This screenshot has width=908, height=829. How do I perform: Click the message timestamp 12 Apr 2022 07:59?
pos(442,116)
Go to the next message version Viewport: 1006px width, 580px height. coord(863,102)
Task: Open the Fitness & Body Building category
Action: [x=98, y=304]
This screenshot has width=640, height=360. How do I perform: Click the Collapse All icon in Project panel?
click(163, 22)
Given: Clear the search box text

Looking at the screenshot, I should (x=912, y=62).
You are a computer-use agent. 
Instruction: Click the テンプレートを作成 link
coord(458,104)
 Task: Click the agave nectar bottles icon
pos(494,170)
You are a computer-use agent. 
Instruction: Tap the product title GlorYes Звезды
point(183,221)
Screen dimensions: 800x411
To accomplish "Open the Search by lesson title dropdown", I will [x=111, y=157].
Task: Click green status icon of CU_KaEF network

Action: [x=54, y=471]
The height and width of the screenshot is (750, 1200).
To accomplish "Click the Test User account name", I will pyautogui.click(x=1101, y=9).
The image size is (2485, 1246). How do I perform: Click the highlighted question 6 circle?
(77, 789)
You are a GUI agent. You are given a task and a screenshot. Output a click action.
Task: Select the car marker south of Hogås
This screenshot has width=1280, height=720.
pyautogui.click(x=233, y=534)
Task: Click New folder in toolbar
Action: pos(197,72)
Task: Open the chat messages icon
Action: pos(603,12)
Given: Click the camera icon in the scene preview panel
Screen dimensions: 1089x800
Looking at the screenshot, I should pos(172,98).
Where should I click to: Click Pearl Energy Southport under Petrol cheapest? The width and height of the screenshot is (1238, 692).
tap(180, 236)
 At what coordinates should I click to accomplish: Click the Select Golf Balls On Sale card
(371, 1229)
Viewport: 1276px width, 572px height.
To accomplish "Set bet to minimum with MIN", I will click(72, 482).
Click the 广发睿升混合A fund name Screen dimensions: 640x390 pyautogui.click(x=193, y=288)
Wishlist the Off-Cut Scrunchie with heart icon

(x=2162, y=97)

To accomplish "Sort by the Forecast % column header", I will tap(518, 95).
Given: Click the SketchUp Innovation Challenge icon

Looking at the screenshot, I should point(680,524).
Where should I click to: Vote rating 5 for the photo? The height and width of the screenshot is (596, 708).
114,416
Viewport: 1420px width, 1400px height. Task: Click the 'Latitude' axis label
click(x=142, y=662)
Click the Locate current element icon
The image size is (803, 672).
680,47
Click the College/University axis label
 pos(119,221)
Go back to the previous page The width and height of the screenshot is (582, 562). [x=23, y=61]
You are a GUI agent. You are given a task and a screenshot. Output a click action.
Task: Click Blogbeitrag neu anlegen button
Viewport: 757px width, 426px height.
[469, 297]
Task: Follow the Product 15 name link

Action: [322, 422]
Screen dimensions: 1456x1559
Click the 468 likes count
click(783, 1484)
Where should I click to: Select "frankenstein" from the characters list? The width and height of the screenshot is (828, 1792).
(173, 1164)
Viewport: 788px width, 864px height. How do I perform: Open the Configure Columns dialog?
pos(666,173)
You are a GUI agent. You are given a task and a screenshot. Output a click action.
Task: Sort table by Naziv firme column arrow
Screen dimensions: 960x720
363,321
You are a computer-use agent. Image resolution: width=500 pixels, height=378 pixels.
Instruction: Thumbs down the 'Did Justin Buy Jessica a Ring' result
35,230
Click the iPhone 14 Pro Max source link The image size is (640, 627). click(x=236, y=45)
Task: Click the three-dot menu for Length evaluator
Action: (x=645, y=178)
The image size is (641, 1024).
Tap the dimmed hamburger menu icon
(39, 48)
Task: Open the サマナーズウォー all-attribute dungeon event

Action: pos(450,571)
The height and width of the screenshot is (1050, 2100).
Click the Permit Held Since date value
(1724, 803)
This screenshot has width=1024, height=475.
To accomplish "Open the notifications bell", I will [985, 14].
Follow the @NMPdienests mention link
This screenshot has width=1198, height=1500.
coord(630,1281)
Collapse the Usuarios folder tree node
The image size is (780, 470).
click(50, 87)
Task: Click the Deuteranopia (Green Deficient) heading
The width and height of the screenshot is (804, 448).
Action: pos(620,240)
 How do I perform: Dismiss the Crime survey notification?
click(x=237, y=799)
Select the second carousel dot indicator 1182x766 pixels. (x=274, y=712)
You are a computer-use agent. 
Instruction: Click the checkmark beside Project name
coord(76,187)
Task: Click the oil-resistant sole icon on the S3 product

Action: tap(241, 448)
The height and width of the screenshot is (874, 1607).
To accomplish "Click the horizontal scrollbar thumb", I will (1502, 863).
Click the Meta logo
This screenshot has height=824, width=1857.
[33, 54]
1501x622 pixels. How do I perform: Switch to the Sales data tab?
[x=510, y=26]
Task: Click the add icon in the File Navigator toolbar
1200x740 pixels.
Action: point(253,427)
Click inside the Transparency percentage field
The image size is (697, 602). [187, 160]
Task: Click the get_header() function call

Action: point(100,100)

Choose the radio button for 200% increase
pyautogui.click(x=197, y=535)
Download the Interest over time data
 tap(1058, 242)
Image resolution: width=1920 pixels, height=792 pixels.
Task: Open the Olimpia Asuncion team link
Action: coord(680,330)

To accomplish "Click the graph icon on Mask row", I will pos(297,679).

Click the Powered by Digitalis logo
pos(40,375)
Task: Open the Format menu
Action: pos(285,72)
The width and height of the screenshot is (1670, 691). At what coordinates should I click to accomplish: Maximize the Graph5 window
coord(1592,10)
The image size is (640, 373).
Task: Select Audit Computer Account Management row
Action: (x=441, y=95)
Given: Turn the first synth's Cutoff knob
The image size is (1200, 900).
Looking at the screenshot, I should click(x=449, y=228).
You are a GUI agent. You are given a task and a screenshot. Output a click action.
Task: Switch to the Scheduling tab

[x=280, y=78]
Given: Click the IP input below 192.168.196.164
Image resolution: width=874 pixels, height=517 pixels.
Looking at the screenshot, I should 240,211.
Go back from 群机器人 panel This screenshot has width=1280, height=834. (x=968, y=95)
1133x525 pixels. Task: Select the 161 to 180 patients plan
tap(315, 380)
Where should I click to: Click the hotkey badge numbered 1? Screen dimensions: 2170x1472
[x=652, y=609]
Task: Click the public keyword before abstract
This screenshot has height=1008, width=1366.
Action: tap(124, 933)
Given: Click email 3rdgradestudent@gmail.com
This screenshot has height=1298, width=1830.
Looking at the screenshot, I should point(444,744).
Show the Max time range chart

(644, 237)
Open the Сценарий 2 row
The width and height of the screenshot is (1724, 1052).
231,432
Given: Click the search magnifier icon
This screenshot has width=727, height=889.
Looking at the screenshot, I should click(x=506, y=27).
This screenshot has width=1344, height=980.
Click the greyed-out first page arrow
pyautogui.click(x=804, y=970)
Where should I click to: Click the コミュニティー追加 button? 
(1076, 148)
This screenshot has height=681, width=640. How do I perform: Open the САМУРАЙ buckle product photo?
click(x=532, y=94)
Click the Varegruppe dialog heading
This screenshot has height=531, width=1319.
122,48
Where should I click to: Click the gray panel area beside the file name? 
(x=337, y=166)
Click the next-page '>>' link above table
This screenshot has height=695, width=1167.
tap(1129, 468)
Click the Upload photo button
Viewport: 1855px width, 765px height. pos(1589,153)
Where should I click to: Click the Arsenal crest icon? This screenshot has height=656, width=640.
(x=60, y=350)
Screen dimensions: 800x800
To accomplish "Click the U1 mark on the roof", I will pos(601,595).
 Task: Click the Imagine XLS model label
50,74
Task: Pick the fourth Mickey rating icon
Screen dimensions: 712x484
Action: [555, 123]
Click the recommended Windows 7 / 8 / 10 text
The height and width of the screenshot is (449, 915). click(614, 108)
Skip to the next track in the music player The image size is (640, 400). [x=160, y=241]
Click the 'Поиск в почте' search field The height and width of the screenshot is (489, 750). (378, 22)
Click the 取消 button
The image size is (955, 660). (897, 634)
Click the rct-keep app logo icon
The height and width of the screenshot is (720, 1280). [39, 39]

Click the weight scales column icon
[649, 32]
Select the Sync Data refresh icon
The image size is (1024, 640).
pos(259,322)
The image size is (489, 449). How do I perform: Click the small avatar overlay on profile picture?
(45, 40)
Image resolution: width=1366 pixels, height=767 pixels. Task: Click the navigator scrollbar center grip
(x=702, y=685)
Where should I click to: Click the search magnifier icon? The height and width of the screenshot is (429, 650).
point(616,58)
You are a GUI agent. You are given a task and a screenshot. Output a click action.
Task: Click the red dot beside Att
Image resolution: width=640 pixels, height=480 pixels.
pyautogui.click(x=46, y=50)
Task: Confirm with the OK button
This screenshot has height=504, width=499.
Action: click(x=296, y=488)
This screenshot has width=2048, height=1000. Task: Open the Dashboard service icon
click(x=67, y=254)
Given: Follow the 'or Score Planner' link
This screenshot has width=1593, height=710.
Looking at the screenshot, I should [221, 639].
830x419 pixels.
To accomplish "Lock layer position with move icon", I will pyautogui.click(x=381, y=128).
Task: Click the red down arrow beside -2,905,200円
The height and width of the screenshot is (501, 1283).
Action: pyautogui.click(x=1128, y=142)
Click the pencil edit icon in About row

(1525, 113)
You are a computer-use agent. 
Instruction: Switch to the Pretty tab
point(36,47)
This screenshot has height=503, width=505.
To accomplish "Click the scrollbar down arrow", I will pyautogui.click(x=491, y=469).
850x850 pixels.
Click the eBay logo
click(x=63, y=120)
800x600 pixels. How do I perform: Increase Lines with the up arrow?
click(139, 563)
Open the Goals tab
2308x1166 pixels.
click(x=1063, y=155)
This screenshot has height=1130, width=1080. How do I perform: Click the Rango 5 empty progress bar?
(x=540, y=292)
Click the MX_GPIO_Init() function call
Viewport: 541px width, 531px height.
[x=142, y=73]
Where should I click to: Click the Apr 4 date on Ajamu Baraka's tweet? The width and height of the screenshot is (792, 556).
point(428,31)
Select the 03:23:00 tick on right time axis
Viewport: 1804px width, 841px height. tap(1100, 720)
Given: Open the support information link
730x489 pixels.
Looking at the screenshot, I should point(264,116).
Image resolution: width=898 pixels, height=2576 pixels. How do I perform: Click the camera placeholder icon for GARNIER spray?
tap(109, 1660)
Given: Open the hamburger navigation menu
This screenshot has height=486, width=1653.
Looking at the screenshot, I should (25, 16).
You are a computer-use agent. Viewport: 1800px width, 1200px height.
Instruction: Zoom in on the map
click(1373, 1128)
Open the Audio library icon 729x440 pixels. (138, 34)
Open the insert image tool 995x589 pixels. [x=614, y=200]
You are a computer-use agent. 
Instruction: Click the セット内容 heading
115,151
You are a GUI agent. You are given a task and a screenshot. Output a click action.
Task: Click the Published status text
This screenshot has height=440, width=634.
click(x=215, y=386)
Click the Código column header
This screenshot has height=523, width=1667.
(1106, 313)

----

_What you should do_. How many lines of the listing above include the word "back"? Reply with the number alone.

_Answer for this exercise_. 2